The Fourth of July—a time we Americans set aside to celebrate our independence and mark the war we waged to achieve it, along with the battles that followed. There was the War of 1812, the War of 1833, the First Ohio-Virginia War, the Three States' War, the First Black Insurrection, the Great War, the Second Black Insurrection, the Atlantic War, the Florida Intervention.
Confused? These are actually conflicts invented for the novel The Disunited States of America by Harry Turtledove, a prolific (and sometimes-pseudonymous) author of alternate histories with a Ph.D. in Byzantine history. The book is set in the 2090s in an alternate United States that is far from united. In fact, the states, having failed to ratify a constitution following the American Revolution, are separate countries that oscillate between cooperating and warring with one another, as in Europe.

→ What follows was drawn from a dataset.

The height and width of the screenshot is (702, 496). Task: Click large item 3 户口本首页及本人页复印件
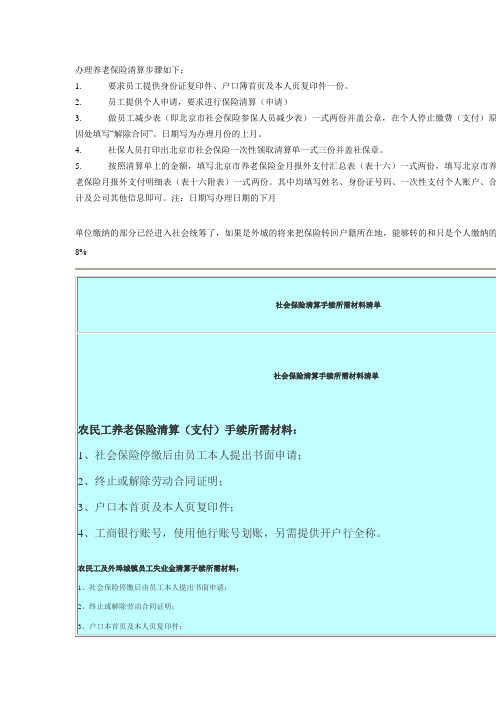156,508
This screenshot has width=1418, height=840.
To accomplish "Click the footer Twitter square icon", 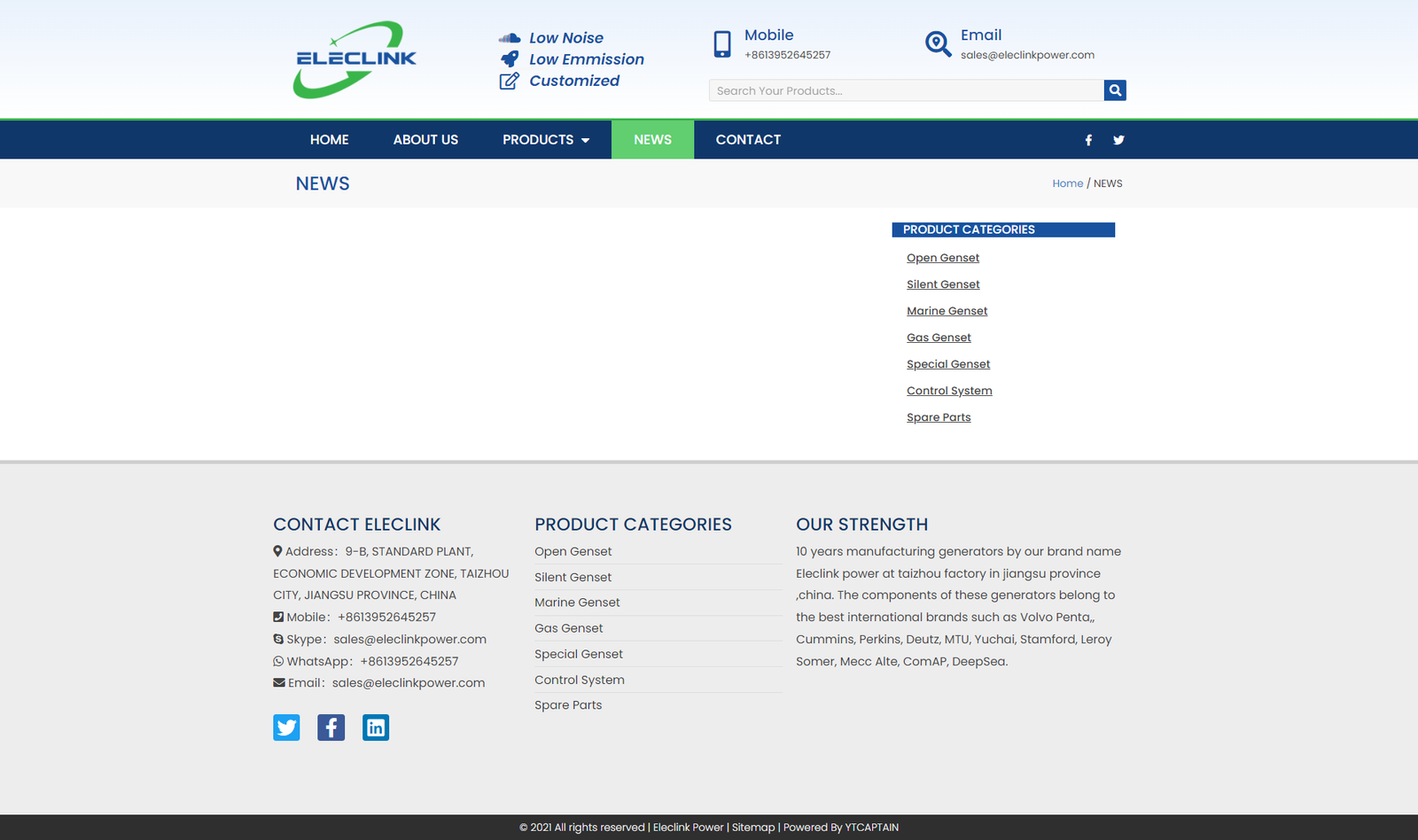I will click(x=286, y=727).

"They couldn't agree on how to set up the legislature," one character explains. "The big states wanted it based on population. The little ones wanted each state to have one vote no matter how many people it had. They were too stubborn to split the difference."

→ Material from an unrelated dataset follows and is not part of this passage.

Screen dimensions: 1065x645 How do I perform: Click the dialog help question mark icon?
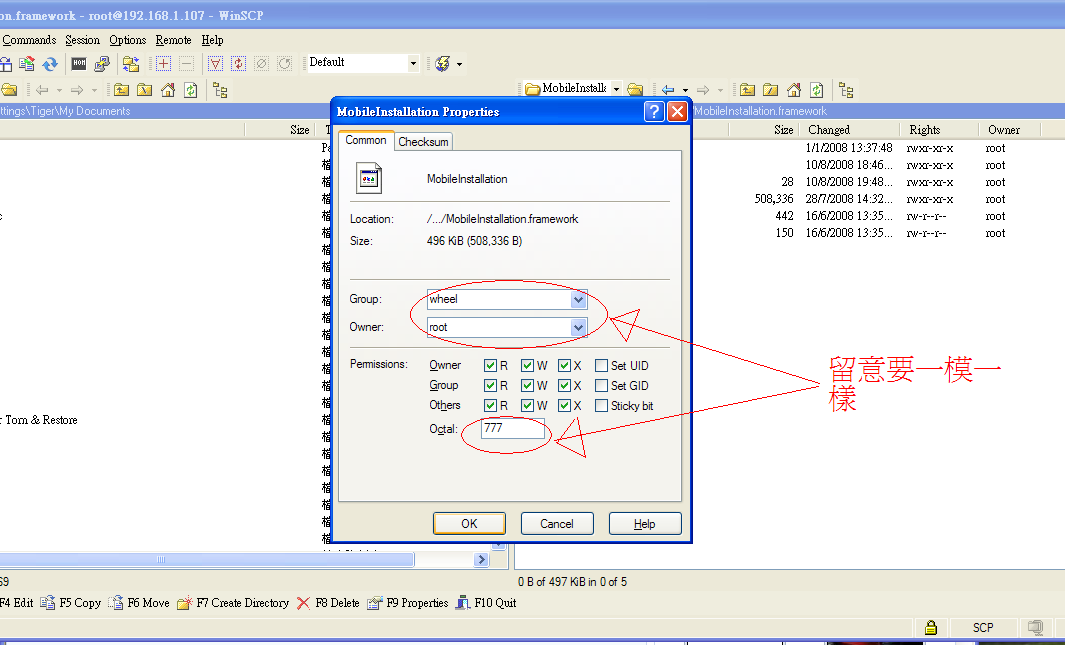(x=654, y=112)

Turtledove told me that it was Richard Dreyfuss, the actor, who first gave him the idea of the American Revolution as a subject for alternate history. The two collaborated on a novel, The Two Georges, that is set in the 1990s and based on the premise that the Revolutionary War never happened. Instead, George Washington and King George III struck an agreement in which the United States and Canada (the "North American Union") remained part of the British Empire. The artist Thomas Gainsborough commemorated the deal in a painting, The Two Georges, that is emblazoned on money and made ubiquitous as a symbol of the felicitous "union between Great Britain and her American dominions."